All Commentary
Tuesday, September 12, 2017

Requiring U.S.-Made Steel in Pipelines Would Backfire

History shows protectionist steel policies hurt American workers.

President Trump has a plan to stimulate the steel industry. He wants to boost the sales of U.S. steel manufacturers by requiring oil and natural gas pipelines to use only American-made steel. His Commerce Department is finalizing the plan right now. 

The president’s commitment to U.S. manufacturing is garnering praise, but this particular plan, no matter how well-intentioned, would likely backfire, destroying more jobs than it creates.

A Policy that Doesn’t Fit

We could grow bananas under glass in New York City, but wisely, we don’t.

American steel companies don’t even make the right-sized parts for most pipelines and their products are often much more expensive than steel from elsewhere. Forcing pipeline companies to use only domestic steel would raise costs and delay projects by years, leading to layoffs and lost job opportunities for tens of thousands of Americans.

Currently, over three-quarters of the steel used in oil and natural gas pipelines is imported and for the same reason that we buy our bananas from Honduras. Almost everybody prefers to get what they want from the best and/or lowest-cost source, which then allows us to put the savings to use in making a final product cheaper, allowing our companies to be more competitive, or investing in other things. We could grow bananas under glass in New York City, but because Honduras enjoys some natural comparative advantages, we buy the fruit from there and enjoy the savings.

The fact that we import so much steel for pipeline use is unlikely to change soon. Only 25 steel mills in the entire nation produce parts for domestic oil and natural gas pipelines. Only eight mills can supply parts for pipelines at least 30 inches wide. And certain pipelines require pipes so thick that the U.S. steel industry lacks the capacity to make them at all.

Mandating that all pipeline projects use domestic steel would require steel manufacturers to retool their factories. The renovation and refitting costs could more than double the price of pipeline parts, significantly slowing down production.

American Workers Would Pay

According to economist Steve Crookshank, building enough new steel factories to supply America’s energy needs could take up to ten years. In the meantime, pipeline projects across the country would be scrapped or delayed.

History shows protectionist steel policies hurt American workers.

That would be disastrous for everyday Americans. Pipelines create tens of thousands of U.S. jobs.

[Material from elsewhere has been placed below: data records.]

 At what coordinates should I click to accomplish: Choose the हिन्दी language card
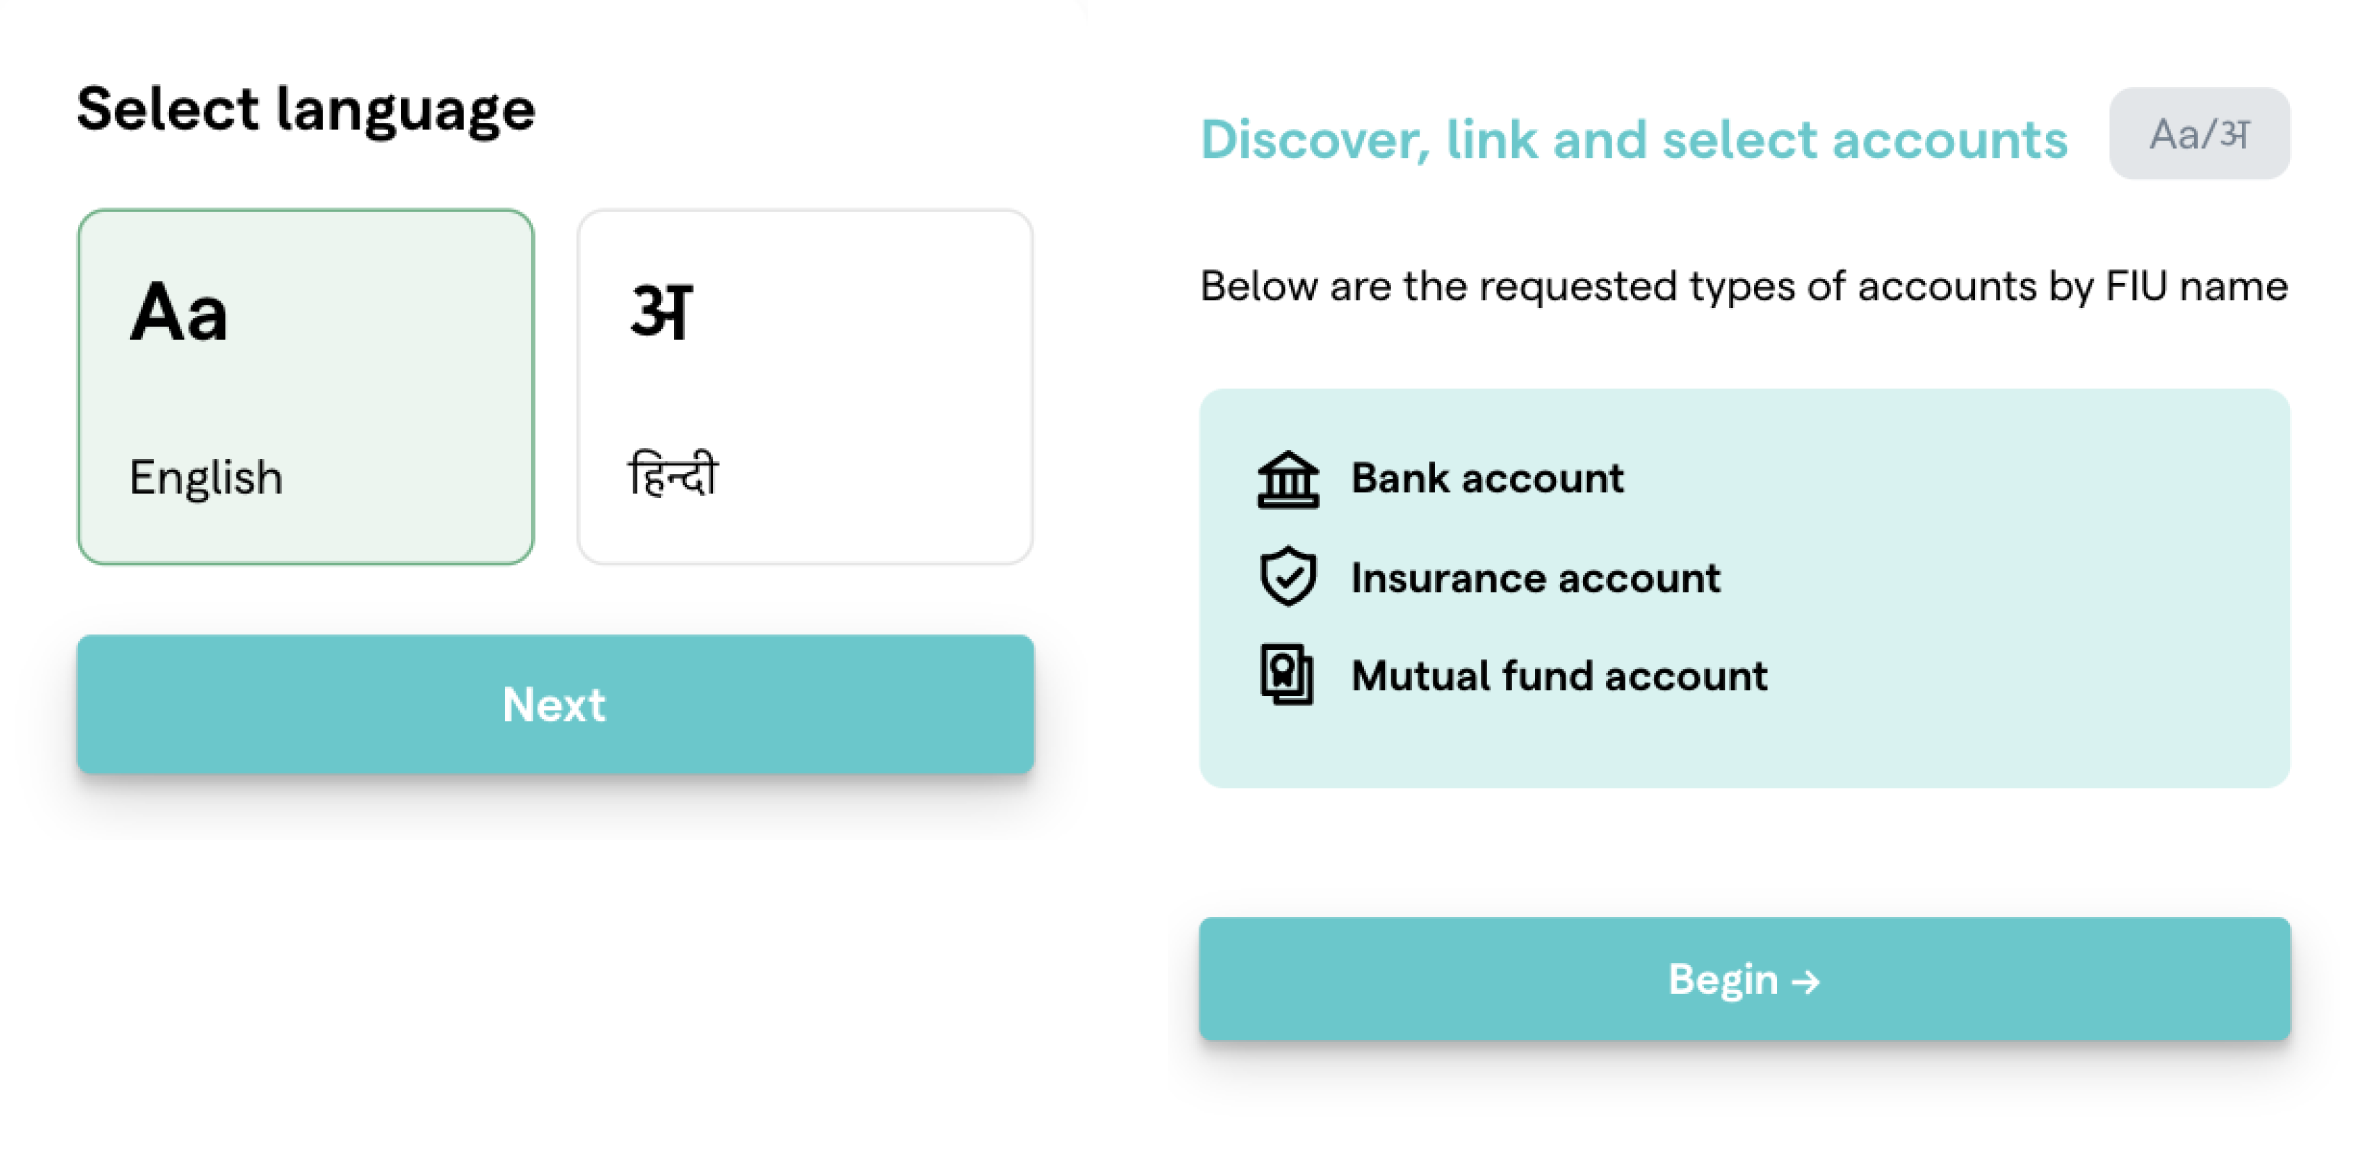[x=805, y=386]
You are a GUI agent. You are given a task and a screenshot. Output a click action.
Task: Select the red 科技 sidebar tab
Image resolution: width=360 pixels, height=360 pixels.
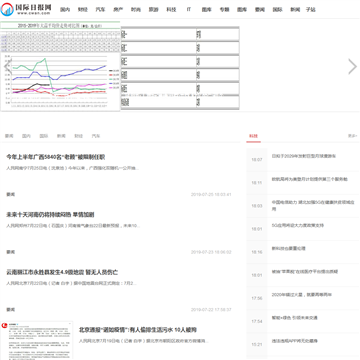tap(254, 136)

The Keystone XL pipeline project alone could put 40,000 Americans to work and generate over $2 billion of income for local workers, according to the U.S. State Department. President Trump recently approved the Keystone XL pipeline without requiring builders to use U.S. steel.

History shows protectionist steel policies hurt American workers. In 2002, the Bush administration imposed tariffs on imported steel to strengthen the domestic steel industry. The resulting increase in steel prices helped cause an economic slowdown that destroyed 200,000 jobs, more than the number of jobs supported by the entire steel industry, according to a report by Trade Partnership Worldwide.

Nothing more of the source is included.